As mentioned in this answer, Physically-Based Rendering isn't a set number of things. It's a concept. It's akin to saying something is 'Environmentally Friendly'. There are many different techniques to be environmentally friendly and someone can implement those techniques to varying degrees. The same is for PBR.
In the end, Physically Based Rendering is just that, based on Physics in some way, shape, or form. One of the most basic 'physical' rendering techniques I can think of is using Lambert shading. While you may say, "Well that doesn't take into account specular light, or etc, etc. etc.", I agree. Lambert shading is a crude representation of the physics of light. But, pedantically, it is PBR, because it is based off the physical observation that light intensity decreases with viewing angle.
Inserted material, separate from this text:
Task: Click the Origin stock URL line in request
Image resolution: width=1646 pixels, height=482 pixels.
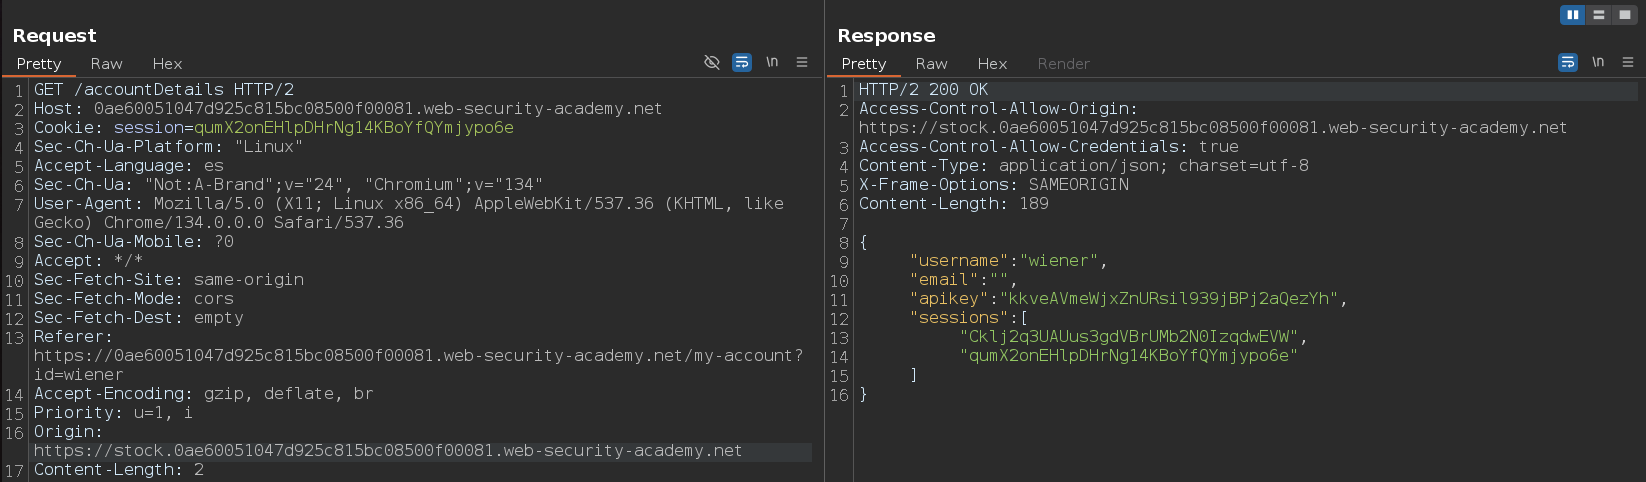Action: coord(388,451)
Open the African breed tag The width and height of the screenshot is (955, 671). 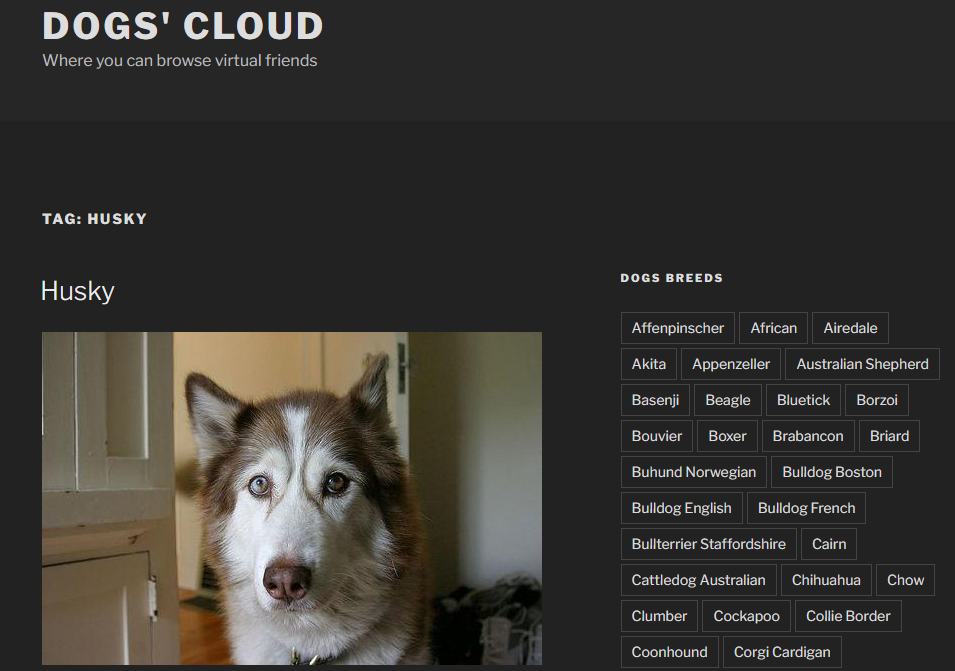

A renderer can implement as many, or as few PBR techniques as they choose. Some can be very computationally expensive, others, quite cheap. They can also choose to enable or disable certain techniques for different targets. For example, UE4 has a different set of techniques for mobile games, than for high end PC games.
Now, that all said, when today's modern renderers talk about being "Physically-based", they are generally referring to using a modern BRDF, generally some form of Cook-Torrance, and physically plausible inputs. Inputs being: materials with physically-plausible color values and lights with physically based intensity values.
Using a modern BRDF can be very computationally expensive, but, there are many approximations that can make it more friendly.
Using physically-plausible inputs is generally not that difficult to implement on the renderer side, rather it's more difficult for artists. IE. teaching them what the different material values mean, and what are physically plausible values. This can be a huge task, depending on your artists, as seen in the presentations here, here, and here, for example. In my opinion, this is the hardest task in switching a studio.
One last issue, as brought up by @NathanReed in the comments:
Implementing a modern BRDF in the shader doesn't necessarily immediately make the rendering better. In many cases, it can make other parts of the pipeline a glaring issue. Below are some additional things that are important in getting the most out of a modern BRDF:
- HDR lights and doing all rendering calculations in HDR
- Gamma correct rendering
- Indirect lighting of some kind (skybox lighting, static environment probes, screen space reflections, etc)
- This is huge for metals. Metals have no diffuse reflectance, so most of the surface of the metal will be black if you don't have indirect reflections
- This is also one of the more difficult things to get real-time, especially for dynamic scenes.